> _WHAT YOU NEED TO DO_:
In the records below, find the line containing "This screenshot has width=949, height=508." and return it together with every later line, exactly as written; pictures are to be omitted.

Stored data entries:
Start of Block
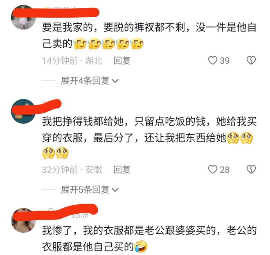The width and height of the screenshot is (270, 255).
Task: Click the chevron next to 展开4条回复
Action: pyautogui.click(x=115, y=81)
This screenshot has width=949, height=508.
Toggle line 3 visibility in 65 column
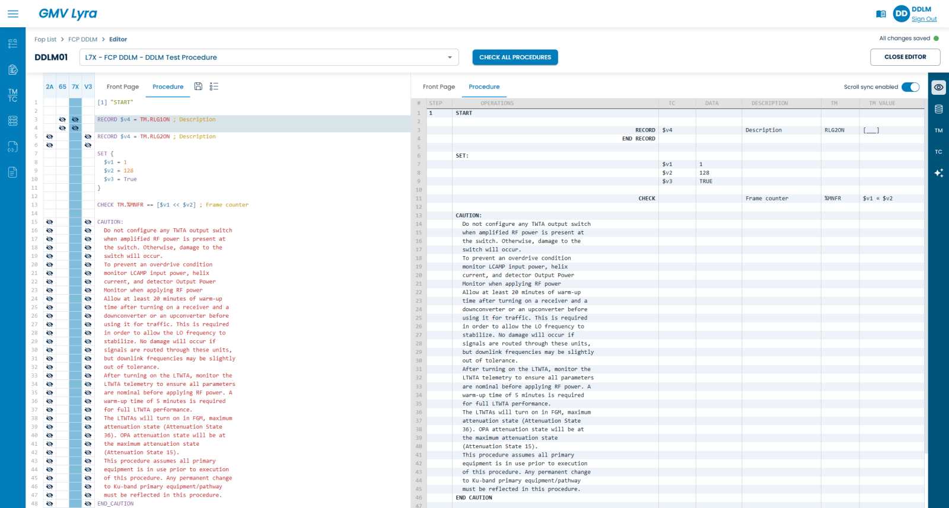point(62,120)
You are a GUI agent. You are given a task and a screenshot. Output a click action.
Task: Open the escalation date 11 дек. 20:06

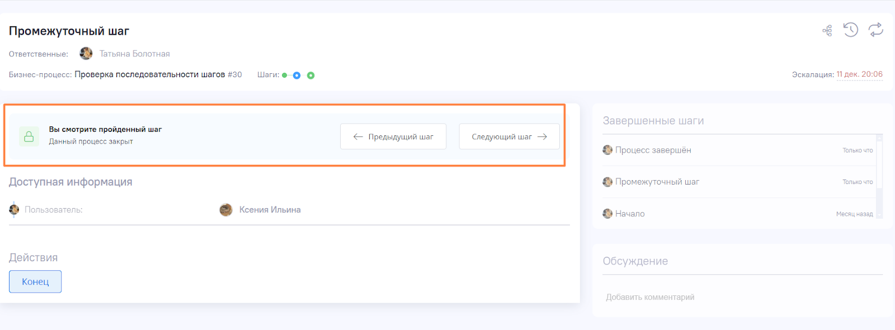860,74
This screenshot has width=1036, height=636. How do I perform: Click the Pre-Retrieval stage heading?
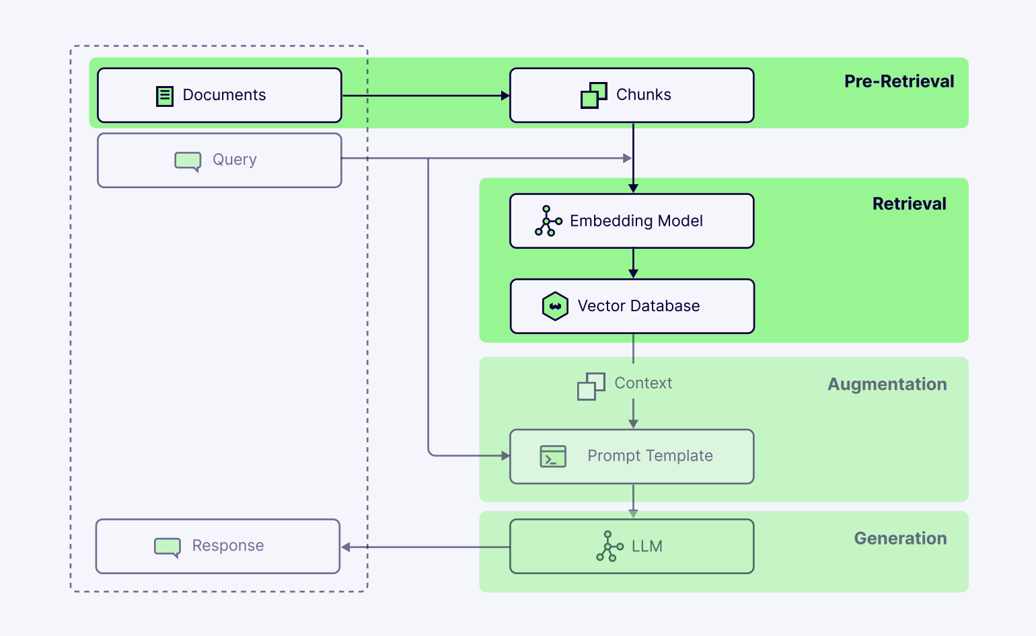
End of Block
> _RESULT_:
This screenshot has width=949, height=508.
Toggle line 3 visibility in 65 column
point(62,120)
You are a GUI agent. You are given a task and a screenshot. Output a click action.
Task: Open the escalation date 11 дек. 20:06

860,74
This screenshot has width=1036, height=636. How do I perform: Click the Pre-Retrieval stage heading?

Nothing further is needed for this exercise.